Na⁺-K⁺-ATPase α-subunit containing Q905-V930 of gastric H⁺-K⁺- ATPase α preferentially assembles with H⁺-K⁺-ATPase β

Amino acids N886-A911 of the rat Na⁺-K⁺-ATPase α₃-subunit were replaced by the corresponding region (Q905-V930) of the rat gastric H⁺-K⁺- ATPase α-subunit. The chimera (NGH26) was expressed in yeast with the rat Na⁺-K⁺-ATPase β₁-subunit (rβ₁), the rat H⁺-K⁺-ATPase β-subunit (HKβ), the chimeric β-subunit NHβ₁ (containing the carboxy-terminal ectodomain of HKβ), or the chimeric β-subunit HNβ₁ (containing the carboxy-terminal ectodomain of rβ₁). Increased resistance to trypsin digestion indicated that NGH26 preferentially assembled with HKβ and NHβ₁ rather than with rβ₁ or HNβ₁. Ouabain binding also indicated that more functional complexes were assembled when NGH26 was expressed with HKβ or NHβ₁. These results suggest that the sequence Q905-V930 interacts with the HKβ-subunit on the extracellular side of the cell membrane.
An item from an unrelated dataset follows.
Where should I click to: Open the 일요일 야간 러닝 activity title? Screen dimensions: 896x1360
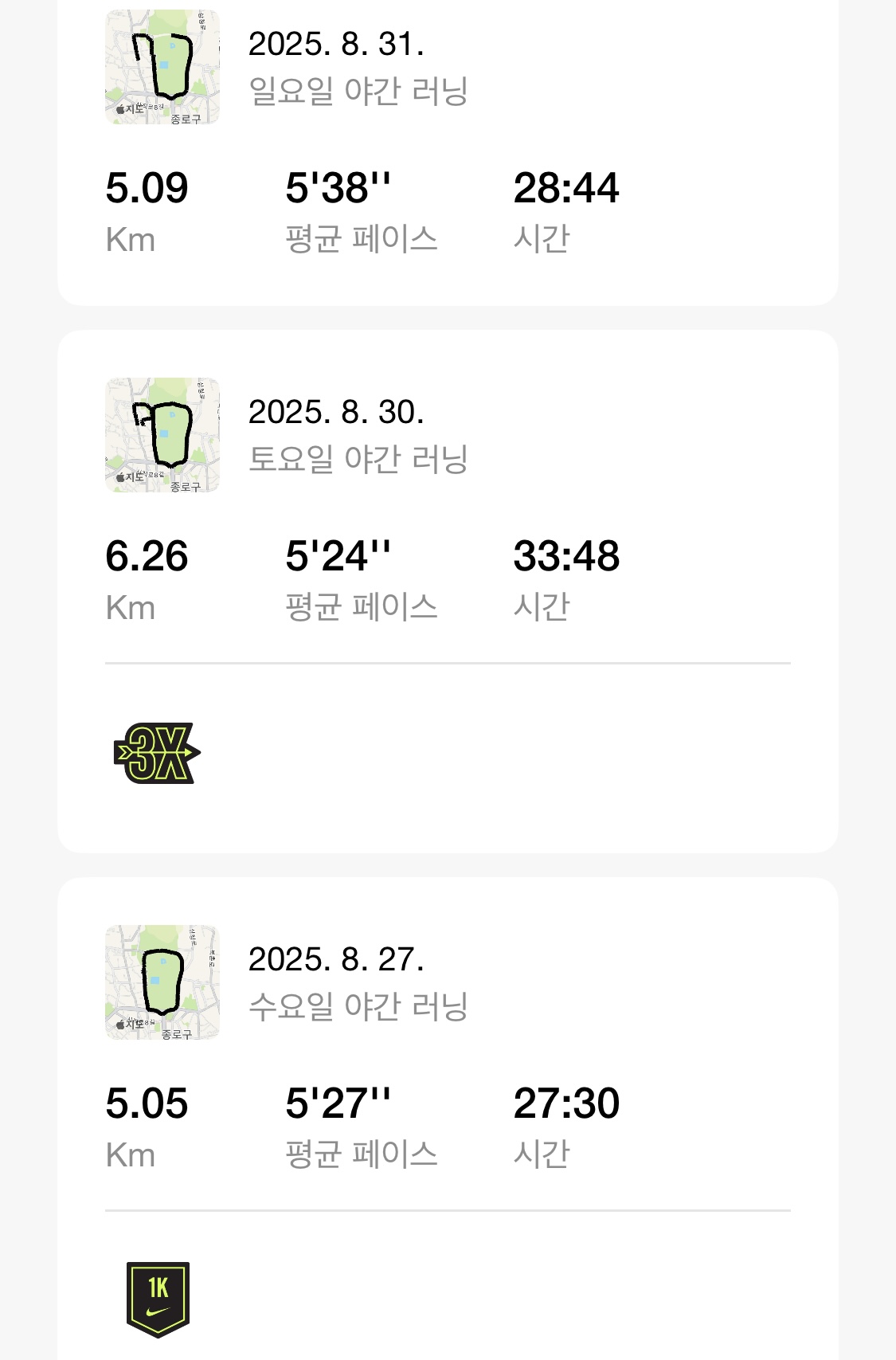(x=358, y=91)
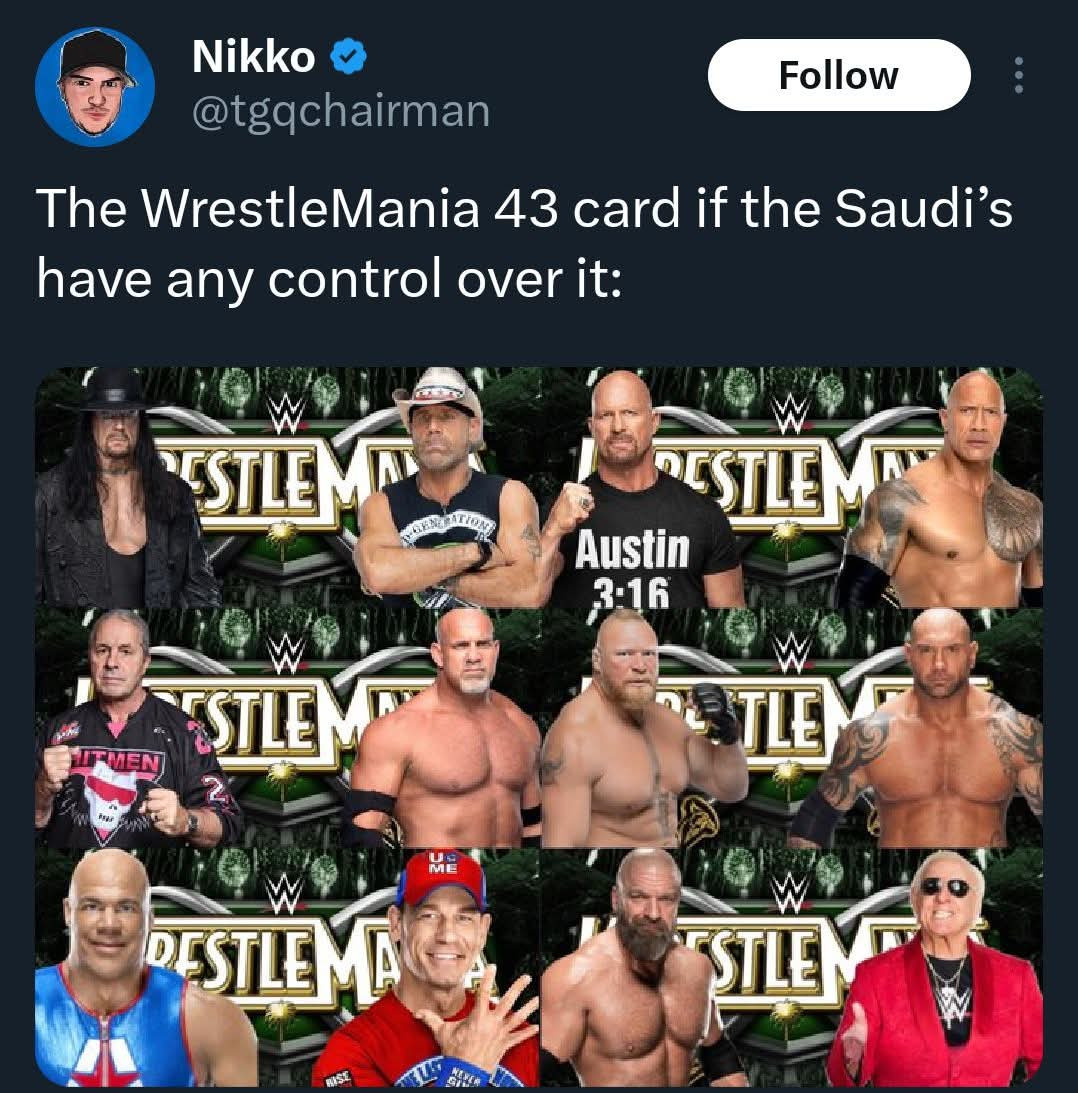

The NGH26+HKβ complex is less stable than α₃+HKβ when heated and also has a lower binding affinity for ouabain [dissociation constant (K(d)) = 63 nM] compared with α₃+rβ₁ or α₃+HKβ (K(d)= 5-10 nM). In contrast, the NGH26+NHβ₁ complex is thermally as stable as α₃+rβ₁ complexes, and its ouabain binding affinity (K(d) = 10 nM) is the same as the wild type. These results indicate that the amino acids Q905-V930 of the rat gastric H⁺-K⁺-ATPase α- subunit preferentially associate with the extracellular domain of H⁺-K⁺- ATPase β-subunit to form functional pump complexes and that the cytoplasmic and/or transmembrane region of the β-subunit influences the stability of the αβ complexes.